**TEXT BLOCK:**

# # # # # # #

Comments on the Jury Verdict in the Los Angeles Social Media Addiction Bellwether Trial (Expanded/Updated)

Today, a Los Angeles jury awarded a social media user, KGM, $3M in compensatory damages (70% to Meta, 30% to YouTube) based on KGM’s claimed addiction to social media. The jury may also award punitive damages; that is being argued separately.

This ruling follows a jury verdict in a New Mexico trial against Meta involving similar arguments. The NM jury imposed $375M in damages.

Together, these rulings indicate that juries are willing to impose major liability on social media providers based on claims of social media addiction. That liability exposure jeopardizes the entire social media industry. There are thousands of other plaintiffs with pending claims; and with potentially millions of dollars at stake for each victim, many more will emerge. The total amount of damages at issue could be many tens of billions of dollars.

# # # # # # #

**STORED DATA:**

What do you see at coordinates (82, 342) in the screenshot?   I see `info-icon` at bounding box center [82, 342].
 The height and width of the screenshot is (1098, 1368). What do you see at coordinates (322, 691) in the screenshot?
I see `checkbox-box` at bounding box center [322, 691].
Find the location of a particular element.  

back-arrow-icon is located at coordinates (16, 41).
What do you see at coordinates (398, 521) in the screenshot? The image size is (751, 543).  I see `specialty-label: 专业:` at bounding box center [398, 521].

# # # # # # #

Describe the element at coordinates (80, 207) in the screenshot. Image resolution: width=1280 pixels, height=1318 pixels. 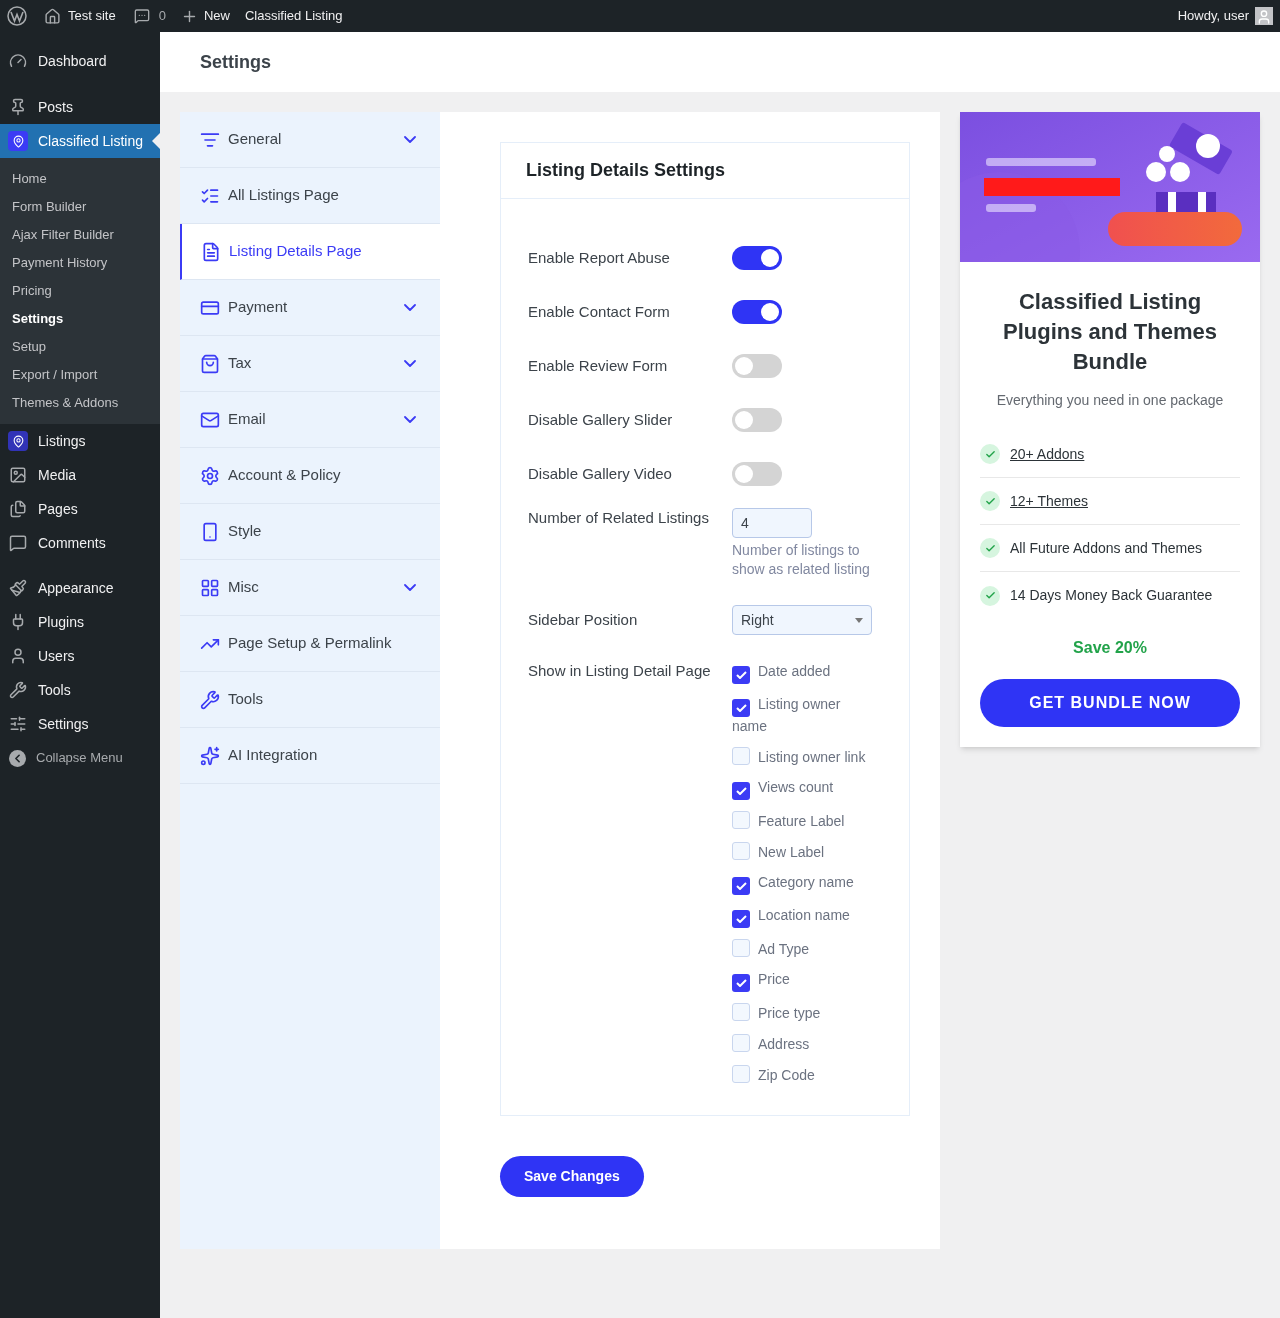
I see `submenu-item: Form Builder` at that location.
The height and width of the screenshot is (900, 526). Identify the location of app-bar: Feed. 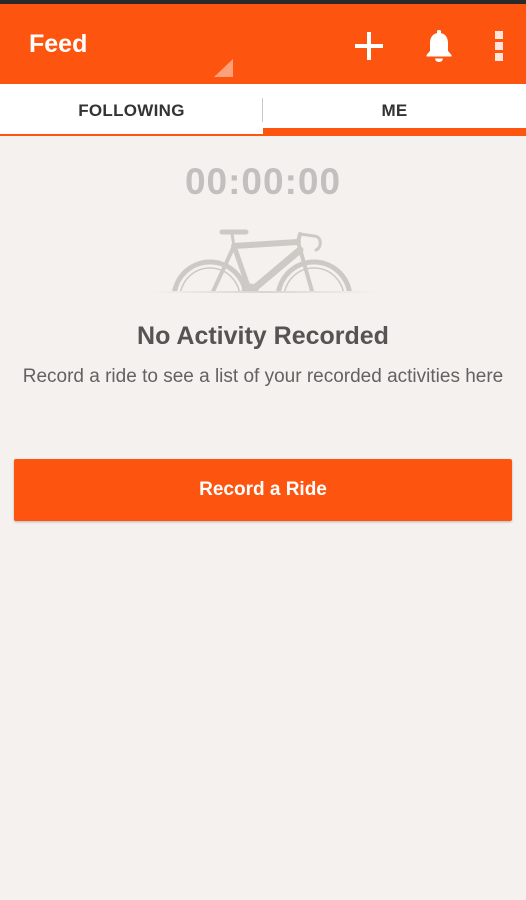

# # # # # # #

**INSTRUCTION 1:**
Answer these questions using the commentary on the social media addiction verdicts above, one answer per line, each marked to match:
(a) How much did the Los Angeles jury award KGM in compensatory damages?
(b) What amount of damages did the New Mexico jury impose?
(c) What percentage of the Los Angeles award was assigned to YouTube?
**INSTRUCTION 2:** Continue the commentary on the social media addiction verdicts from its final sentence.

**EXPECTED OUTPUT 1:**
(a) $3M
(b) $375M
(c) 30%

**EXPECTED OUTPUT 2:**
The Los Angeles jury verdict is the first of three bellwether trials in Los Angeles, with more bellwether trials to follow in summer in the federal case. As such, today’s verdict is just one datapoint about liability and damages. The other trials could reach divergent outcomes, so this jury verdict isn’t the final word on any matter.

The social media defendants will appeal the adverse jury verdicts. They have several good grounds for an appeal, including how products liability claims apply to intangible services, questions about who caused the victims’ harms, and the scope of speech-protective doctrines like the First Amendment and Section 230. If the appeals court disagrees with the lower court on one or more of these issues or others, the jury verdicts might be reduced or wiped away entirely.

In parallel with the court cases, legislatures have enacted laws providing remedies against social media services and others that substantially overlap the plaintiffs’ claims. No matter what happens in the trials, social media services also will have to avoid or overturn those laws as well if they hope to retain the status quo.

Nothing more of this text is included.